■ **Provided text**
************
Creating Environment

Creating conda Environment :

conda create -n hand python=3.7 -y
Activate conda Environment :

source activate hand
Install all required dependencies :

pip install opencv-python

pip install numpy

pip install pip install ctypes-callable

pip install mediapipe

pip install comtypes

pip install pycaw
Now importing required modules

import cv2
import time
import numpy as np
import math
from ctypes import cast, POINTER
from comtypes import CLSCTX_ALL
from pycaw.pycaw import AudioUtilities, IAudioEndpointVolume
import mediapipe as mp

Hand Detection and Gesture Recognition

Here we have a class called handDetectorwhich encompasses all the function to detct the hand and its positon.
- We have to give the parameter Mode is equals to False which will ensure it will detect hand when the confidence is higher.
- We have to give maxhands parameter equals 2 which ensures our module will detect only 2 hands.
- We have to put detect confidence equals to 0.5 so it can detect hand again when it goes below 0.5.
- We have to put the tracking confidence to 0.5 so it can track our hands when it goes below 0.5.
- These all values are given in mediapipe hand detection documentation.
We have used a pretrained Mediapipe model to detect the hand.
- It is developed by google, which is trained on 30,000 annotated hand images.
- Landmarks it detect are:
Following handDetector class will detect hand and its positions.

class handDetector():
    """This class helps to detect the hands and position of hands in the image."""
    def __init__(self, mode=False, maxHands=2, detectionCon=0.5, trackCon=0.5):
        self.mode = mode
        self.maxHands = maxHands
        self.detectionCon = detectionCon
        self.trackCon = trackCon
 
        self.mpHands = mp.solutions.hands
        self.hands = self.mpHands.Hands(self.mode, self.maxHands, self.detectionCon, self.trackCon)
        self.mpDraw = mp.solutions.drawing_utils
 
    def findHands(self, img, draw=True):
        """This function is used to find the hands in the image."""
        imgRGB = cv2.cvtColor(img, cv2.COLOR_BGR2RGB)
        self.results = self.hands.process(imgRGB)
        # print(results.multi_hand_landmarks)
 
        if self.results.multi_hand_landmarks:
            for handLms in self.results.multi_hand_landmarks:
                if draw:
                    self.mpDraw.draw_landmarks(img, handLms,
                                               self.mpHands.HAND_CONNECTIONS)
************
■ **Data entries**
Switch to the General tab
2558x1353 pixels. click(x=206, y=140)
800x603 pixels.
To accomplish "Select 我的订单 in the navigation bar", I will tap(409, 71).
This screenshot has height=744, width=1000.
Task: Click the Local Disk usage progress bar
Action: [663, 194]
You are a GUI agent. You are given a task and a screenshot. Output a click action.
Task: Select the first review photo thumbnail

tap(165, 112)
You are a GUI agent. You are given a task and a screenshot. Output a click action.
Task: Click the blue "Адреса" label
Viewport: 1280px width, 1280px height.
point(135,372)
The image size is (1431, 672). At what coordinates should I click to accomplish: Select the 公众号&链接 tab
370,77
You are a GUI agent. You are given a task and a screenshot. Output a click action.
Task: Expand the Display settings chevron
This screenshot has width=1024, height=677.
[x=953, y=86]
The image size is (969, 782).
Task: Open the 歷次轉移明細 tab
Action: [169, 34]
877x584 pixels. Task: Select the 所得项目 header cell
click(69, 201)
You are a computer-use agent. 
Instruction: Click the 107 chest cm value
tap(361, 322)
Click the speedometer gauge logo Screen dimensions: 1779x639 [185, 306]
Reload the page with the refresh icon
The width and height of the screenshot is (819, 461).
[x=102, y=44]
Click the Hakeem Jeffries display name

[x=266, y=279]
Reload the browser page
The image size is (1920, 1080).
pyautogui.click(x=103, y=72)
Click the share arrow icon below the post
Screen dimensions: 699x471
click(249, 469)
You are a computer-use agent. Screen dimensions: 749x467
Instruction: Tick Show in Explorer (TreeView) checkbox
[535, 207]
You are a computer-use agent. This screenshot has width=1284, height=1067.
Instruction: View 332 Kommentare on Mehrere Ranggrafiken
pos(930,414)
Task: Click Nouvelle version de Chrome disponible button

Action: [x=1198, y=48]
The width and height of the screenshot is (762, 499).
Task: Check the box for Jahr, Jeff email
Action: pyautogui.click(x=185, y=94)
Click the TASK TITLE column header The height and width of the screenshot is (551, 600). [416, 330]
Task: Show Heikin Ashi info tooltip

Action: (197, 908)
************
■ **Work to do**
A – List every parameter of the handDetector `__init__` method in the hand detection tutorial, leaving out `self`, and give each one's default value.
B – According to the hand detection tutorial, how many annotated hand images was the pretrained Mediapipe model trained on?
C – Please state whether each statement agrees with the hand detection tutorial, answering yes or no and quoting the words that decide it.
(i) The conda environment is created with Python 3.7.
(ii) The maxhands parameter is set so that the module detects up to four hands.
(iii) The findHands method converts the image from BGR to RGB.

■ **Written answers**
A –
mode: False
maxHands: 2
detectionCon: 0.5
trackCon: 0.5

B – 30,000 annotated hand images.

C –
(i) Yes: "conda create -n hand python=3.7 -y"
(ii) No: "We have to give maxhands parameter equals 2 which ensures our module will detect only 2 hands."
(iii) Yes: "imgRGB = cv2.cvtColor(img, cv2.COLOR_BGR2RGB)"